I watched This is England the other night, and it got me to thinking about how, in the Bay Area and Portland, Oregon, of my youth, skinheads were a fairly common sight, and you had to be adept at spotting the little differences that told you whether they were of the friendly, non-racist, ska-loving variety or the dangerous, evil, Nazi-loving sort.
And then I realized I almost never see either sort anymore. (The Nazi ones are not missed, of course.) There's one guy who works at a pizza place here in Austin who dresses in a traditional skinhead style (Doc Martens, tapered jeans, Ben Sherman shirt) but his hair is short, not shaven. And I've seen him with his friends who don't dress that way at all. I think he's the only skinhead left in Austin, and probably has to dance to Symarip alone in his living room.
Do any of you still see skinheads in your neck of the woods, or is the subculture dying out everywhere?
I remember seeing them (the non-right wing kind) in New York when I first moved there in 1997, mainly at ska or reggae shows and on the Lower East Side hanging out at Moon Records or the "mod" clothing shop above it. But by the time I left New York eight or nine years later they were much scarcer. (And those stores were gone.)
It's strange that a subculture that started out as English kids obsessed with Jamaican and soul music was later adopted by far-right racists.
Was it really a right-wing backlash against hippiedom? You needn't be right-wing to hate hippies.
I was always under the impression that the early skinheads were an outgrowth from the mods, and that their dislike of hippies was more a matter of music choice and fashion rather than politics. But I'm happy to be corrected.
AFAIK, isn't the short, cropped look the actual, traditional skinhead look? The actually shaven head thing came around much later.
I think you might be right. When I was in college in Portland in the early nineties, the Nazi skinheads had actual shaven heads and the "SHARPS," the non-racist ones, cut their hair with clippers but weren't shaven bald.
28 Feb 2012 17:08 - 28 Feb 2012 17:12#632432by Bordeaux Education
Playing punk rock gigs, as I do, I see a fair few but I haven't seen a gang of them since the 80s when herds of them used to sweep majestically across Hounslow. Now you just see sole breeding pairs
I think it is a bit difficult now as the answer to male pattern baldness is now a cropped head rather than a wig or comb-over so you have to look more at the clothes. Even then a shaved head teamed with a Fred Perry or Ben Sherman isn't necessarily a signifier.

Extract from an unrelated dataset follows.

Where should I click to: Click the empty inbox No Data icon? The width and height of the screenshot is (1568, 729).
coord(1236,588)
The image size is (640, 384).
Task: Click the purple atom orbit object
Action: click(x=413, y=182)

Really, you would have to see a pair of red DM boots, braces, turned up jeans or all three to be seeing a real skinhead. There appears to be a real cross-over between punks, skins and rockabillies as well.
Last Edit: 28 Feb 2012 17:12 by Bordeaux Education.
In case the image isn't displayed correctly: It's a signpost showing how far it is from Jamel to various places in German-speaking areas, including Braunau am Inn, which was where Hitler was born.
I once rode through there on my pushbike and didn't see too many males with non-shaven heads. I didn't open my mouth, either: giving myself away as a Johnny Foreigner, even though I'm a tall, blonde Johnny Foreigner, might not have turned out to be the best idea I'd ever had.
Breslau as well.
I'm trying to think where the three signs we only see the back of are pointing to. I'm guessing the one pointing southish is somewhere in Alto Adige. Or possibly Metz or similar in Alsace/Lorraine, though the angle doesn't look quite right for that.
Hmm, OK, having looked at a map, Jamel is much further north than I thought. I somehow misread treibeis post, the reference to Mecklenberg failing to register, and I ended up with the impression it was somewhere in central Germany. Anyway...
So, the sign above the Berlin one could well be pointing at Kaliningrad. I'm guessing the one below Wein is aimed at Gdansk? And the one I thought was looking south is somewhere in the Netherlands, possibly in the north like Groeningen (though I'm not aware that town ever had a significant German population).